#### TASK BRIEF
Output the records again verbatim.

#### RECORDS FOR THE EXERCISE
****************

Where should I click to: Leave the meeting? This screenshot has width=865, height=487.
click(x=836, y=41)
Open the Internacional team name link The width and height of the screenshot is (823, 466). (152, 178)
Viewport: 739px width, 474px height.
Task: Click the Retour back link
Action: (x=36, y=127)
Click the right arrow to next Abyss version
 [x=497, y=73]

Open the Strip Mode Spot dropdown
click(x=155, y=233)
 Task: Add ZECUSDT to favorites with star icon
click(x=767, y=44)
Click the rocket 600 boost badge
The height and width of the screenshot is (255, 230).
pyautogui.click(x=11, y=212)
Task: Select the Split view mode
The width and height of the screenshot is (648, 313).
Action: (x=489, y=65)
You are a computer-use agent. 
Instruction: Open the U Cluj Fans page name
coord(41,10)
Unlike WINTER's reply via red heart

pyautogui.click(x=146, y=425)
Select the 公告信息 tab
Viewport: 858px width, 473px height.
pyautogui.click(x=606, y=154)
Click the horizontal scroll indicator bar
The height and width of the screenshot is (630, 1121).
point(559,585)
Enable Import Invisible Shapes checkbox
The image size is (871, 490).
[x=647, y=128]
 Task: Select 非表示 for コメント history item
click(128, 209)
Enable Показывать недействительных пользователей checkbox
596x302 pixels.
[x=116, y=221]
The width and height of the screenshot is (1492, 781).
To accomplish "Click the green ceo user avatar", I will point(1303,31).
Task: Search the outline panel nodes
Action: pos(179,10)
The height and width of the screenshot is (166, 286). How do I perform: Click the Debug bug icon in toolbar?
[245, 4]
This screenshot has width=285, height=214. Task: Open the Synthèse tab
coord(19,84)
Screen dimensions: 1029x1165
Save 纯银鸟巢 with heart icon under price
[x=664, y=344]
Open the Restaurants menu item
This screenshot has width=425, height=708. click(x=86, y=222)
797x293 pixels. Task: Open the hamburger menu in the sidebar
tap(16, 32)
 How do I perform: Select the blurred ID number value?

****************

#### OUTPUT OF THE TASK
Where should I click to: Leave the meeting? This screenshot has width=865, height=487.
click(x=836, y=41)
Open the Internacional team name link The width and height of the screenshot is (823, 466). (152, 178)
Viewport: 739px width, 474px height.
Task: Click the Retour back link
Action: (x=36, y=127)
Click the right arrow to next Abyss version
 [x=497, y=73]

Open the Strip Mode Spot dropdown
click(x=155, y=233)
 Task: Add ZECUSDT to favorites with star icon
click(x=767, y=44)
Click the rocket 600 boost badge
The height and width of the screenshot is (255, 230).
pyautogui.click(x=11, y=212)
Task: Select the Split view mode
The width and height of the screenshot is (648, 313).
Action: (x=489, y=65)
You are a computer-use agent. 
Instruction: Open the U Cluj Fans page name
coord(41,10)
Unlike WINTER's reply via red heart

pyautogui.click(x=146, y=425)
Select the 公告信息 tab
Viewport: 858px width, 473px height.
pyautogui.click(x=606, y=154)
Click the horizontal scroll indicator bar
The height and width of the screenshot is (630, 1121).
point(559,585)
Enable Import Invisible Shapes checkbox
The image size is (871, 490).
[x=647, y=128]
 Task: Select 非表示 for コメント history item
click(128, 209)
Enable Показывать недействительных пользователей checkbox
596x302 pixels.
[x=116, y=221]
The width and height of the screenshot is (1492, 781).
To accomplish "Click the green ceo user avatar", I will point(1303,31).
Task: Search the outline panel nodes
Action: pos(179,10)
The height and width of the screenshot is (166, 286). How do I perform: Click the Debug bug icon in toolbar?
[245, 4]
This screenshot has width=285, height=214. Task: Open the Synthèse tab
coord(19,84)
Screen dimensions: 1029x1165
Save 纯银鸟巢 with heart icon under price
[x=664, y=344]
Open the Restaurants menu item
This screenshot has width=425, height=708. click(x=86, y=222)
797x293 pixels. Task: Open the hamburger menu in the sidebar
tap(16, 32)
 How do I perform: Select the blurred ID number value?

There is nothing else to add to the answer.